## EXTRACT
********************

COVID-19 Update: AAHA staff is currently working remotely and will support our members virtually. All orders are currently shipping as normal.
Click here for more information.

Confirmation of COVID-19 in two pet cats in New York raises new concerns

image95as.png

Yes, cats can catch it.

The US Centers for Disease Control and Prevention (CDC) and the United States Department of Agriculture’s (USDA) today announced the first confirmed cases of SARS-CoV-2 infection in two pet cats in New York state.

They’re the first pets in the US to test positive for the virus.

Both were diagnosed after exhibiting mild respiratory illness and both are expected to make a full recovery. SARS-CoV-2 infections have been reported in only a handful of animals worldwide, mostly (but not always) in those who had close contact with a person with COVID-19.

The virus was also confirmed two weeks ago in a tiger in New York City’s Bronx zoo. In that case, the tiger was presumed to have been exposed to the virus through an asymptomatic zookeeper who tested positive for the virus.

********************

## ASSIGNMENT 1
Using the article on the two infected cats in New York, decide whether each statement agrees with it: (a) both cats showed mild respiratory illness; (b) the virus was confirmed in a Bronx zoo tiger two months earlier; (c) the cats are the first pets in the US to test positive for the virus. For each, answer yes or no and quote the words that decide it.
## ASSIGNMENT 2
Quote the article on the two infected cats in New York word for word, beginning at the words "They’re the first" and stopping after "tested positive for the virus.".

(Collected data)

********************

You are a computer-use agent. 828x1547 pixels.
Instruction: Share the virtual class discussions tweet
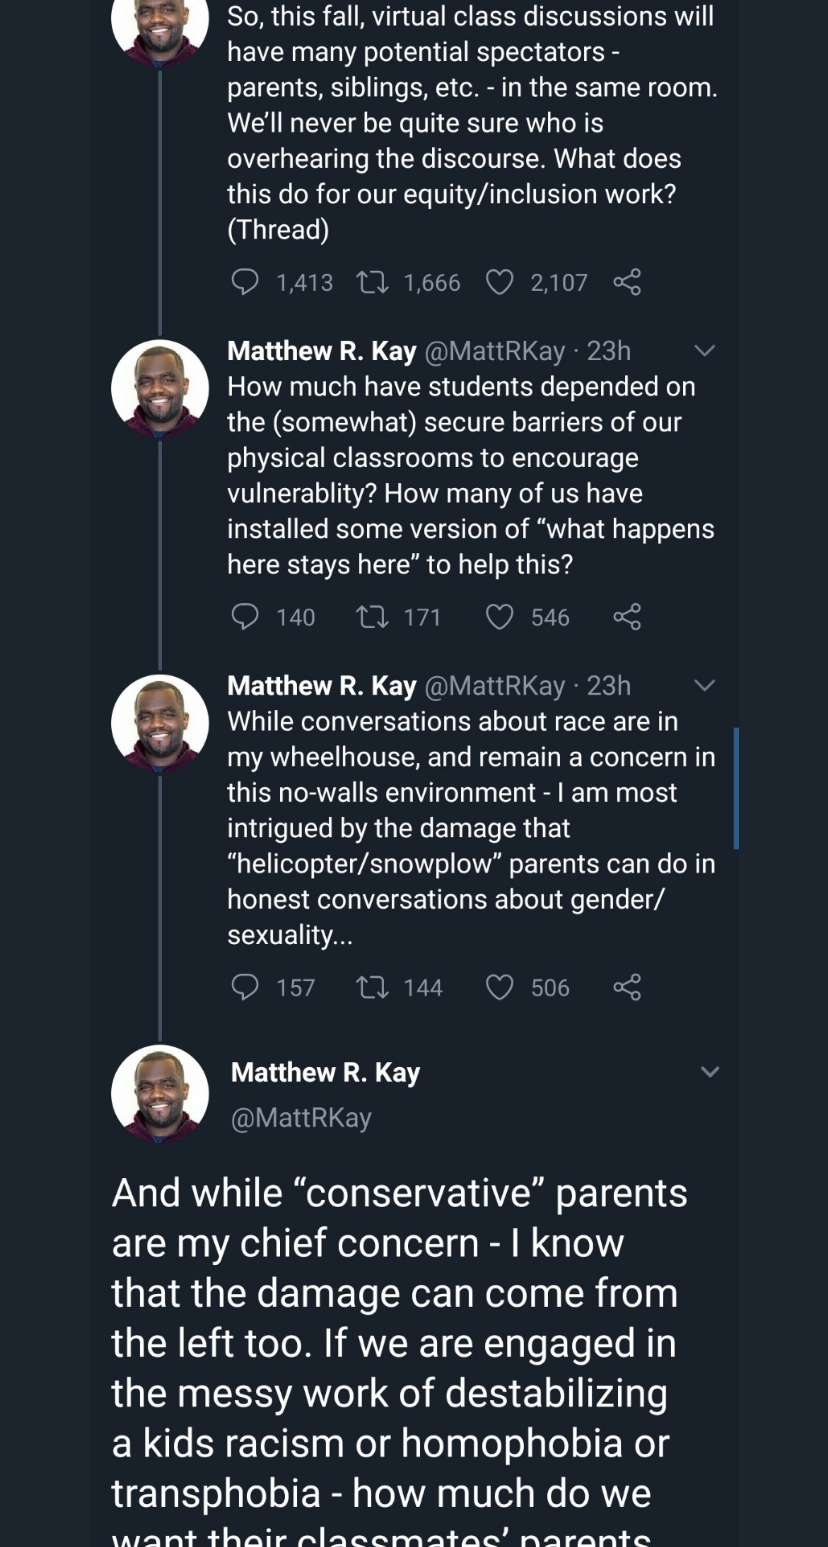tap(627, 283)
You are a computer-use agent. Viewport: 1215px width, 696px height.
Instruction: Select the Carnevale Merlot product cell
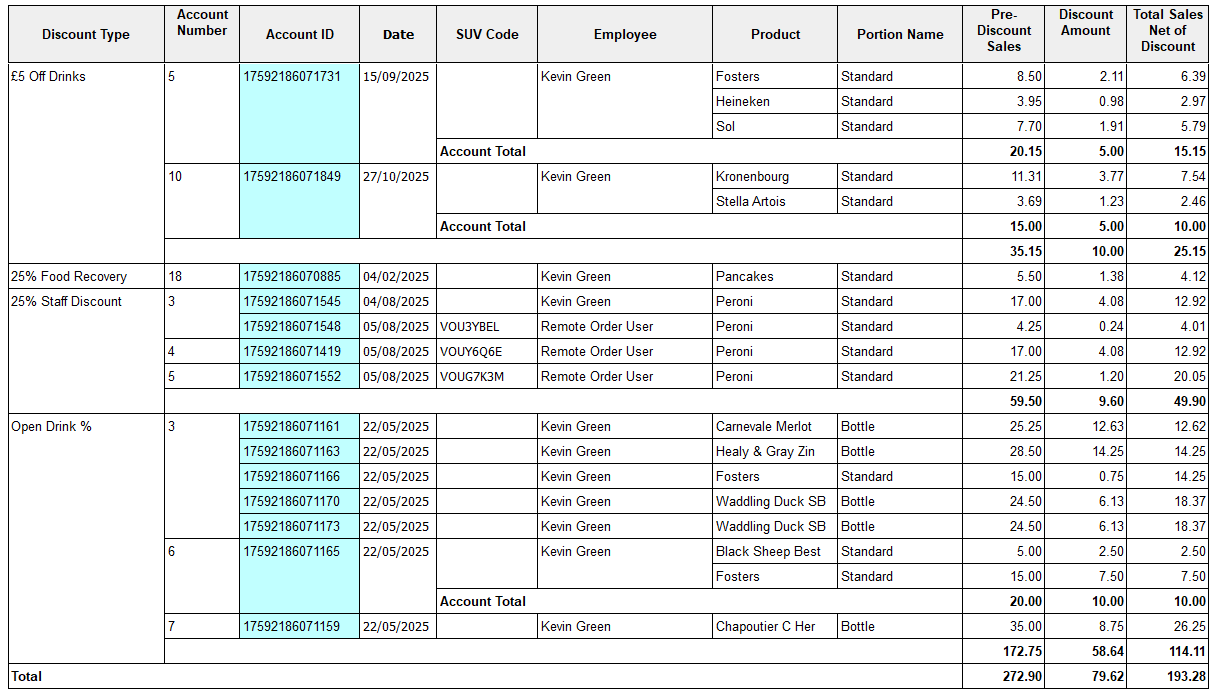click(764, 427)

********************

## YOUR SOLUTION 1
(a) Yes: "Both were diagnosed after exhibiting mild respiratory illness"
(b) No: "The virus was also confirmed two weeks ago in a tiger in New York City’s Bronx zoo."
(c) Yes: "They’re the first pets in the US to test positive for the virus."

## YOUR SOLUTION 2
They’re the first pets in the US to test positive for the virus.

Both were diagnosed after exhibiting mild respiratory illness and both are expected to make a full recovery. SARS-CoV-2 infections have been reported in only a handful of animals worldwide, mostly (but not always) in those who had close contact with a person with COVID-19.

The virus was also confirmed two weeks ago in a tiger in New York City’s Bronx zoo. In that case, the tiger was presumed to have been exposed to the virus through an asymptomatic zookeeper who tested positive for the virus.